■ **Aim of the exercise**
Could you pull every line of text from the material below, word for word, and leave the pictures out?

===

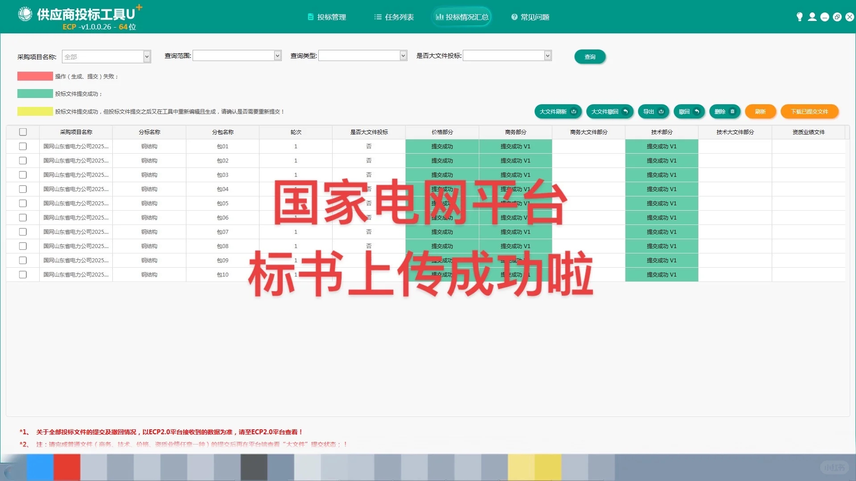Click the 下载已提交文件 orange button
The width and height of the screenshot is (856, 481).
pos(809,111)
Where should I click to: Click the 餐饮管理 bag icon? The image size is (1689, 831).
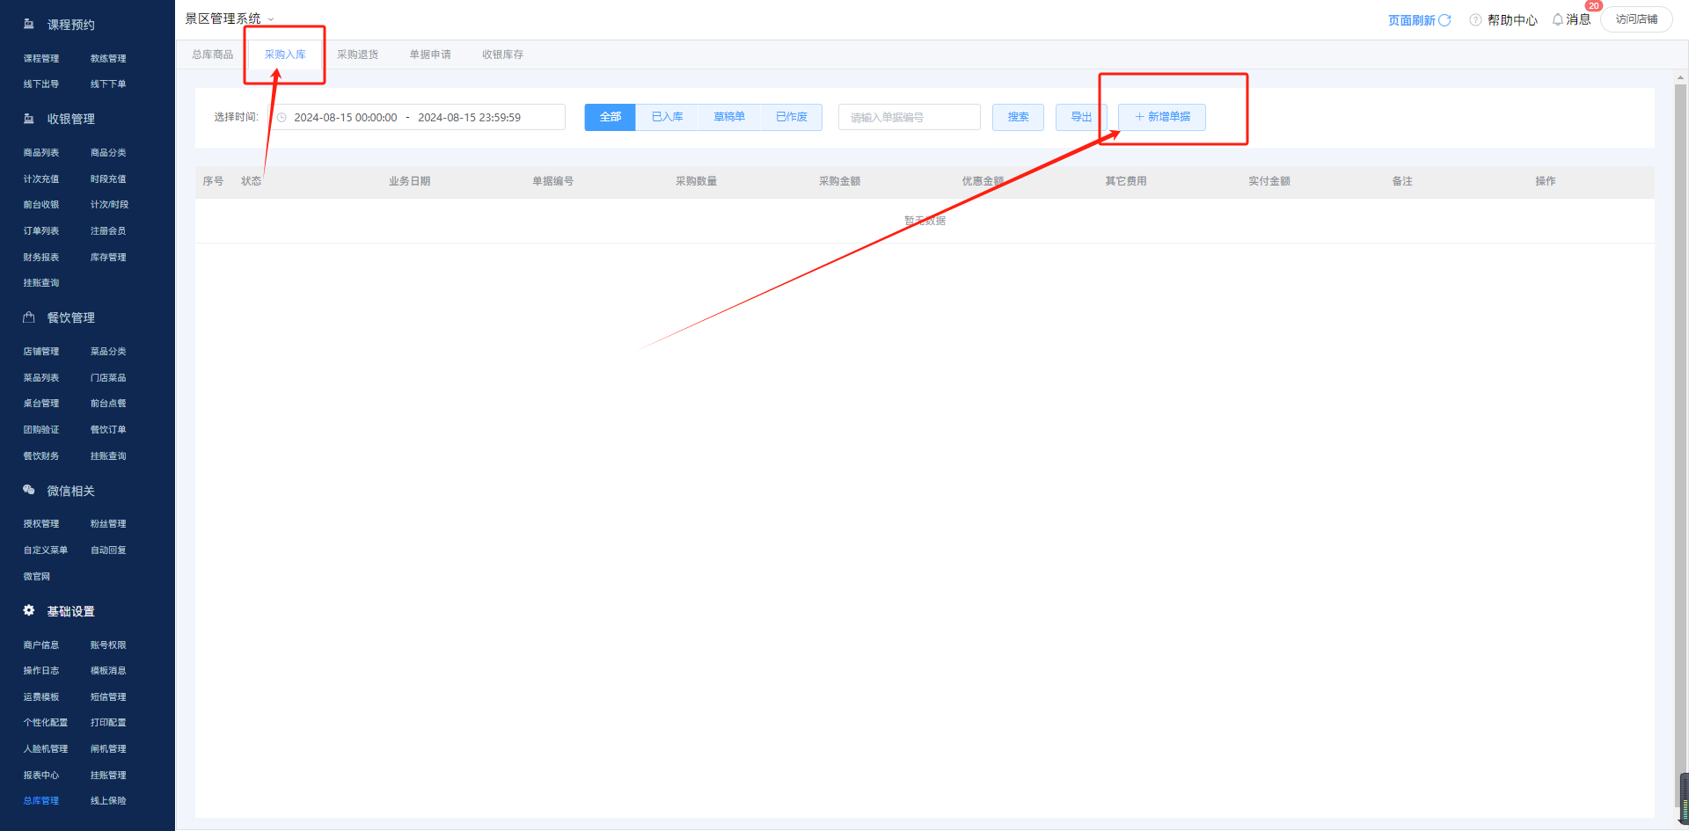tap(29, 317)
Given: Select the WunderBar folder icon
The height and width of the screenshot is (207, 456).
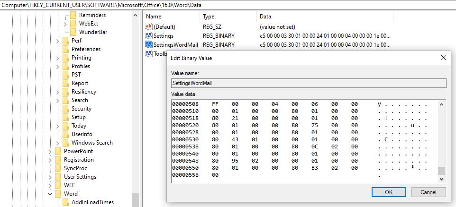Looking at the screenshot, I should coord(73,32).
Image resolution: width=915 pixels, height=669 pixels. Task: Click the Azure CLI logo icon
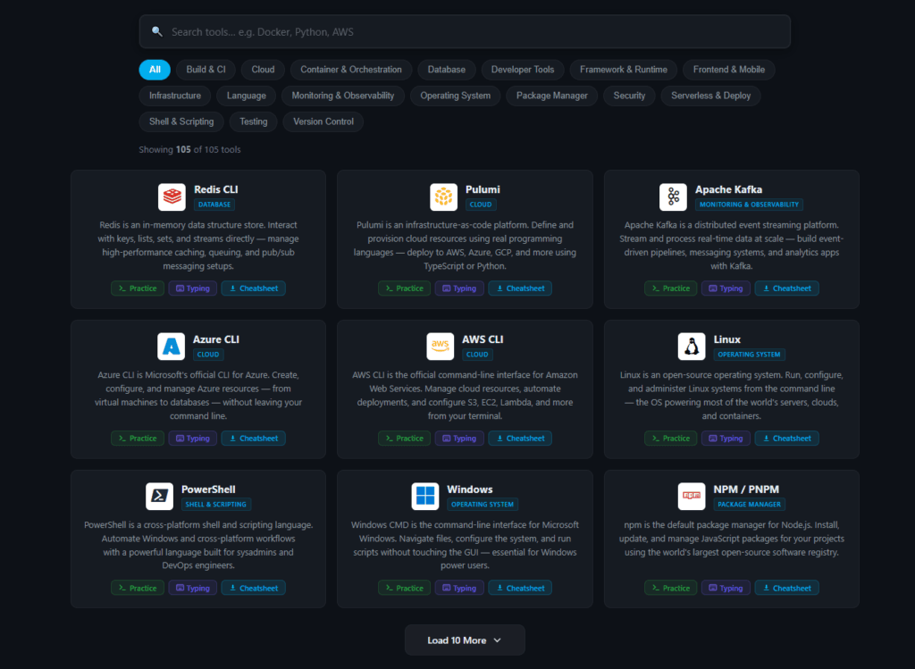(x=171, y=347)
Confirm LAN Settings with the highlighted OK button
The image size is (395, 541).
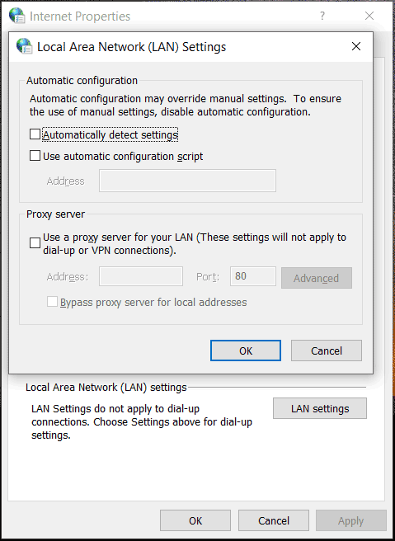(x=246, y=350)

===

■ **Result below**
Click the 下载已提交文件 orange button
The width and height of the screenshot is (856, 481).
pos(809,111)
Where should I click to: Click the 餐饮管理 bag icon? The image size is (1689, 831).
tap(29, 317)
Given: Select the WunderBar folder icon
The height and width of the screenshot is (207, 456).
Looking at the screenshot, I should coord(73,32).
Image resolution: width=915 pixels, height=669 pixels. Task: Click the Azure CLI logo icon
(x=171, y=347)
Confirm LAN Settings with the highlighted OK button
The image size is (395, 541).
(x=246, y=350)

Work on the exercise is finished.